Ending the Crit Mit Rat Race
Before today’s news, I had been advocating a 20-30% across-the-board reduction in Critical Mitigation requirements. This would be a big enough change that raiders wouldn’t need to walk down memory lane quite so often, and players would have the option of equipping adornments other than Crit Mit.
You may recall that the mechanics changes in Velious (stripping cool effects/procs off most items and moving them to Adornments) were sold to players with the lofty idea that it would usher in an era of freedom of choice.
Yet acquiring new gear has been the definition of mixed emotions, as a a steady stream of Primal Velium Shards has been needed to re-purchase Crit Mit adornments for each new slightly upgraded piece of gear just to stay in the Crit Mit rat race.

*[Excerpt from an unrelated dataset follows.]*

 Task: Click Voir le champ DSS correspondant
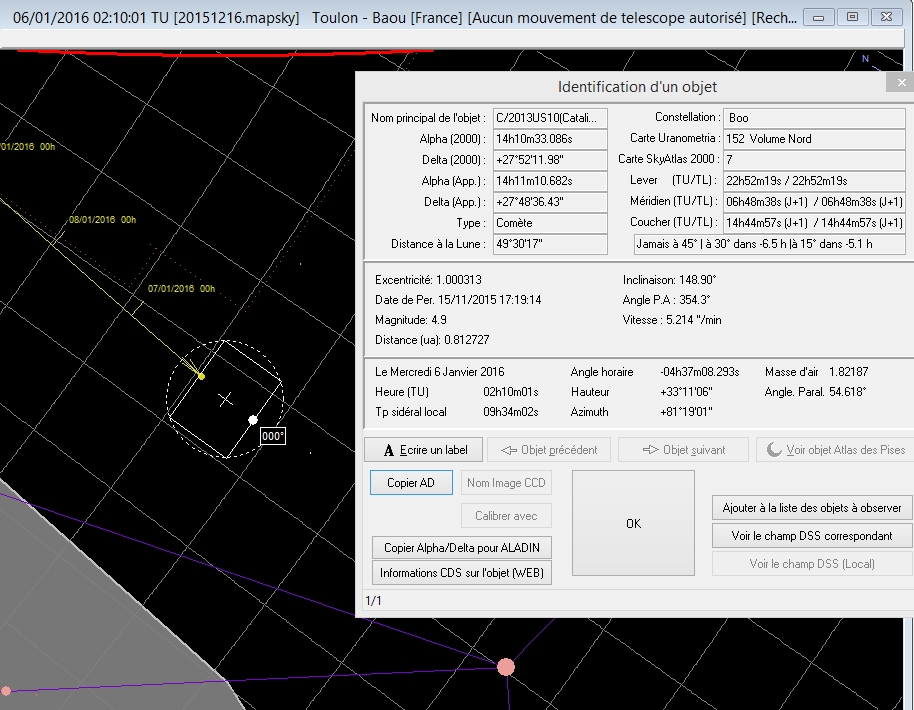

The reality was, anyone serious about progressing through the harder group zones, into x2 raids, and finally into x4 raids had only one choice of adornment — Crit Mit. An EQ2 developer famously stated that any EQ2 player interested in progression should exclusively be using Critical Mitigation adornments.
A New Progression?
Love or hate Crit Mit, it has marked the progression of gear beyond level 90 for two going on three expansions. Short of raising the level cap, which seems unlikely based on past development comments, what will be the next “progression” stat?
The ugly truth is, every MMO is a treadmill. The art of MMO design is concealing that reality and doing so tastefully.